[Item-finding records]
########

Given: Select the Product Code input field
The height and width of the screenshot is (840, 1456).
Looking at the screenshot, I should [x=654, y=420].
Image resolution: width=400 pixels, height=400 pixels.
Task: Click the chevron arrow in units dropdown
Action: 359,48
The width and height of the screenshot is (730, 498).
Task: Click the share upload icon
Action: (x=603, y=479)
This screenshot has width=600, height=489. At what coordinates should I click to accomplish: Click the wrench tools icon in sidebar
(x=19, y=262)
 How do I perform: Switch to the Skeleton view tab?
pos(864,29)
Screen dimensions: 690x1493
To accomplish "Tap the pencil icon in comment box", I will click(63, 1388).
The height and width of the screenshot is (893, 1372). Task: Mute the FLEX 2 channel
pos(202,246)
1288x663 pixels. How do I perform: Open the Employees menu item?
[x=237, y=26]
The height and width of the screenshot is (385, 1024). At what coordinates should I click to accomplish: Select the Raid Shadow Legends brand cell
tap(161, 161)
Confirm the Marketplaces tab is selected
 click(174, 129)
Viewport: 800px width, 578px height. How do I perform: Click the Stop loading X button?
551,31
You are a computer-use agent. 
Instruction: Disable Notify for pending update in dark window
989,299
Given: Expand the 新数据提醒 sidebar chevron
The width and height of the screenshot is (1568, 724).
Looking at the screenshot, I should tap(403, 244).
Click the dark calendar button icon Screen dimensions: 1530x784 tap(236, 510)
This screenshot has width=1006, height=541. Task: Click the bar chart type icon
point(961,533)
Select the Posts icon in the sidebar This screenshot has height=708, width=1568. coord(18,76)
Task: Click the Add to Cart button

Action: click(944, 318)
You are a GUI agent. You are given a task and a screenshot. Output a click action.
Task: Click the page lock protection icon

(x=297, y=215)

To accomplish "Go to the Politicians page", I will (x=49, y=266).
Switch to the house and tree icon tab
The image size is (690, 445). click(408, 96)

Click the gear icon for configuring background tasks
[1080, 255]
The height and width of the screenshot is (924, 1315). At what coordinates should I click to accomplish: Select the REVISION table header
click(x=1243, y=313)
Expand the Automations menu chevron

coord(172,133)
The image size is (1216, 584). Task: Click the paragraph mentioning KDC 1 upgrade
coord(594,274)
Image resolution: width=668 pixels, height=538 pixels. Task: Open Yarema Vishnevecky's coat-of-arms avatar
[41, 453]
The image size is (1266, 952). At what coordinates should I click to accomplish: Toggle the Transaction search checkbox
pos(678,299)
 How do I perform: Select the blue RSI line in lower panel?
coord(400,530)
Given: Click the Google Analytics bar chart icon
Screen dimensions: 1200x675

########

__Problem__.
Could you turn every line of the records above into a numbered list, skipping the blank lines?

__In response__.
1. Given: Select the Product Code input field
2. The height and width of the screenshot is (840, 1456).
3. Looking at the screenshot, I should [x=654, y=420].
4. Image resolution: width=400 pixels, height=400 pixels.
5. Task: Click the chevron arrow in units dropdown
6. Action: 359,48
7. The width and height of the screenshot is (730, 498).
8. Task: Click the share upload icon
9. Action: (x=603, y=479)
10. This screenshot has width=600, height=489. At what coordinates should I click to accomplish: Click the wrench tools icon in sidebar
11. (x=19, y=262)
12.  How do I perform: Switch to the Skeleton view tab?
13. pos(864,29)
14. Screen dimensions: 690x1493
15. To accomplish "Tap the pencil icon in comment box", I will click(63, 1388).
16. The height and width of the screenshot is (893, 1372). Task: Mute the FLEX 2 channel
17. pos(202,246)
18. 1288x663 pixels. How do I perform: Open the Employees menu item?
19. [x=237, y=26]
20. The height and width of the screenshot is (385, 1024). At what coordinates should I click to accomplish: Select the Raid Shadow Legends brand cell
21. tap(161, 161)
22. Confirm the Marketplaces tab is selected
23.  click(174, 129)
24. Viewport: 800px width, 578px height. How do I perform: Click the Stop loading X button?
25. 551,31
26. You are a computer-use agent. 
27. Instruction: Disable Notify for pending update in dark window
28. 989,299
29. Given: Expand the 新数据提醒 sidebar chevron
30. The width and height of the screenshot is (1568, 724).
31. Looking at the screenshot, I should tap(403, 244).
32. Click the dark calendar button icon Screen dimensions: 1530x784 tap(236, 510)
33. This screenshot has width=1006, height=541. Task: Click the bar chart type icon
34. point(961,533)
35. Select the Posts icon in the sidebar This screenshot has height=708, width=1568. coord(18,76)
36. Task: Click the Add to Cart button
37. Action: click(944, 318)
38. You are a GUI agent. You are given a task and a screenshot. Output a click action.
39. Task: Click the page lock protection icon
40. (x=297, y=215)
41. To accomplish "Go to the Politicians page", I will (x=49, y=266).
42. Switch to the house and tree icon tab
43. The image size is (690, 445). click(408, 96)
44. Click the gear icon for configuring background tasks
45. [1080, 255]
46. The height and width of the screenshot is (924, 1315). At what coordinates should I click to accomplish: Select the REVISION table header
47. click(x=1243, y=313)
48. Expand the Automations menu chevron
49. coord(172,133)
50. The image size is (1216, 584). Task: Click the paragraph mentioning KDC 1 upgrade
51. coord(594,274)
52. Image resolution: width=668 pixels, height=538 pixels. Task: Open Yarema Vishnevecky's coat-of-arms avatar
53. [41, 453]
54. The image size is (1266, 952). At what coordinates should I click to accomplish: Toggle the Transaction search checkbox
55. pos(678,299)
56.  How do I perform: Select the blue RSI line in lower panel?
57. coord(400,530)
58. Given: Click the Google Analytics bar chart icon
59. Screen dimensions: 1200x675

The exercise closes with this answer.